## OBJECTIVE
Copy the items verbatim, from the line containing "Given: Expand the Fotolia folder in tree" through the line containing "Action: coord(531,322)", both included, and output nothing else.

## AVAILABLE DATA

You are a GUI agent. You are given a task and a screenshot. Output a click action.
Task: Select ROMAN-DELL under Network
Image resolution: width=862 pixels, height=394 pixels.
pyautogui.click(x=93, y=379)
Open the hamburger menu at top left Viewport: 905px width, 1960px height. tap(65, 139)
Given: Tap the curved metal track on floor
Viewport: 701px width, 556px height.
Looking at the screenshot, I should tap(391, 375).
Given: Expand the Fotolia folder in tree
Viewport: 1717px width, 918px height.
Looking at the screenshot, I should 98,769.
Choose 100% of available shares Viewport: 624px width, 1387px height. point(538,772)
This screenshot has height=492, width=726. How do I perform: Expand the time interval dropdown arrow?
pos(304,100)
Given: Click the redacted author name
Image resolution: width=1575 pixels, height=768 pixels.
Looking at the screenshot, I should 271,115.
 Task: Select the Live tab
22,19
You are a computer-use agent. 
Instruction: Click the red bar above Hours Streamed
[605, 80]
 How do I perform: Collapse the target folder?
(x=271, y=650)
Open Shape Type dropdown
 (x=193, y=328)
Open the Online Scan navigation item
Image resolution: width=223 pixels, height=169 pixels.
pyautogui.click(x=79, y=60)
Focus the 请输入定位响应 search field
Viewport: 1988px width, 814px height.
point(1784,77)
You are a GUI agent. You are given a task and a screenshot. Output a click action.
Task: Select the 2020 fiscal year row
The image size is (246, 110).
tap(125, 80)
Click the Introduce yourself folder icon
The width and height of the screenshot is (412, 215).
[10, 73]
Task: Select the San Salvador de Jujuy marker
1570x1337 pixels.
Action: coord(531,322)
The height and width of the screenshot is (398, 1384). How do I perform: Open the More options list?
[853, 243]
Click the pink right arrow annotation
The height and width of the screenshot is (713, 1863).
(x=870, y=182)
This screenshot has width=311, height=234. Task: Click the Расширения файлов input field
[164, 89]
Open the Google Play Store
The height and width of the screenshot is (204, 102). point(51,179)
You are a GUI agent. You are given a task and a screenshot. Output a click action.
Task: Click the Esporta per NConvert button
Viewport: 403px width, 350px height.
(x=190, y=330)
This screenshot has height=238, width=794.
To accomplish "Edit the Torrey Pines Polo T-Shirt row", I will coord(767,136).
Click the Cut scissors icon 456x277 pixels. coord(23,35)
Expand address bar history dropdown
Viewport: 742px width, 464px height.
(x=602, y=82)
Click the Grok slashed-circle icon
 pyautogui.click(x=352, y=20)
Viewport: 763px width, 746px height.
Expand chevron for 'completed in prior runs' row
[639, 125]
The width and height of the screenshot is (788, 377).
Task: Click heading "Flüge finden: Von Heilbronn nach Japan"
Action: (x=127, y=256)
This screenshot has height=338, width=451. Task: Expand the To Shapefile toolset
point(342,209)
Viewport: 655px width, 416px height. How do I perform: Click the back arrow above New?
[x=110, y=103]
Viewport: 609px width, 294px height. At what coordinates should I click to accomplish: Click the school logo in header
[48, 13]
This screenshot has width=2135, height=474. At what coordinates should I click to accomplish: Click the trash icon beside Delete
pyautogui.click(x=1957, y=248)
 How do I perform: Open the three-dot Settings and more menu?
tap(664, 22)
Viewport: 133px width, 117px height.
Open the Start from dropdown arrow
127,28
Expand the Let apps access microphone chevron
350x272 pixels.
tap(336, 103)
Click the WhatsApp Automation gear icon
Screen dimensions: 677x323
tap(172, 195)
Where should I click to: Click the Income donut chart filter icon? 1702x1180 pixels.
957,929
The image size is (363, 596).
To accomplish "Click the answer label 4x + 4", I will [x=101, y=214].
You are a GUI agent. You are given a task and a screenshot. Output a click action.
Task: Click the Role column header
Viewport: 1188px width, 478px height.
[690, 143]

## CORRECT ANSWER
Given: Expand the Fotolia folder in tree
Viewport: 1717px width, 918px height.
Looking at the screenshot, I should 98,769.
Choose 100% of available shares Viewport: 624px width, 1387px height. point(538,772)
This screenshot has height=492, width=726. How do I perform: Expand the time interval dropdown arrow?
pos(304,100)
Given: Click the redacted author name
Image resolution: width=1575 pixels, height=768 pixels.
Looking at the screenshot, I should 271,115.
 Task: Select the Live tab
22,19
You are a computer-use agent. 
Instruction: Click the red bar above Hours Streamed
[605, 80]
 How do I perform: Collapse the target folder?
(x=271, y=650)
Open Shape Type dropdown
 (x=193, y=328)
Open the Online Scan navigation item
Image resolution: width=223 pixels, height=169 pixels.
pyautogui.click(x=79, y=60)
Focus the 请输入定位响应 search field
Viewport: 1988px width, 814px height.
point(1784,77)
You are a GUI agent. You are given a task and a screenshot. Output a click action.
Task: Select the 2020 fiscal year row
The image size is (246, 110).
tap(125, 80)
Click the Introduce yourself folder icon
The width and height of the screenshot is (412, 215).
[10, 73]
Task: Select the San Salvador de Jujuy marker
1570x1337 pixels.
Action: coord(531,322)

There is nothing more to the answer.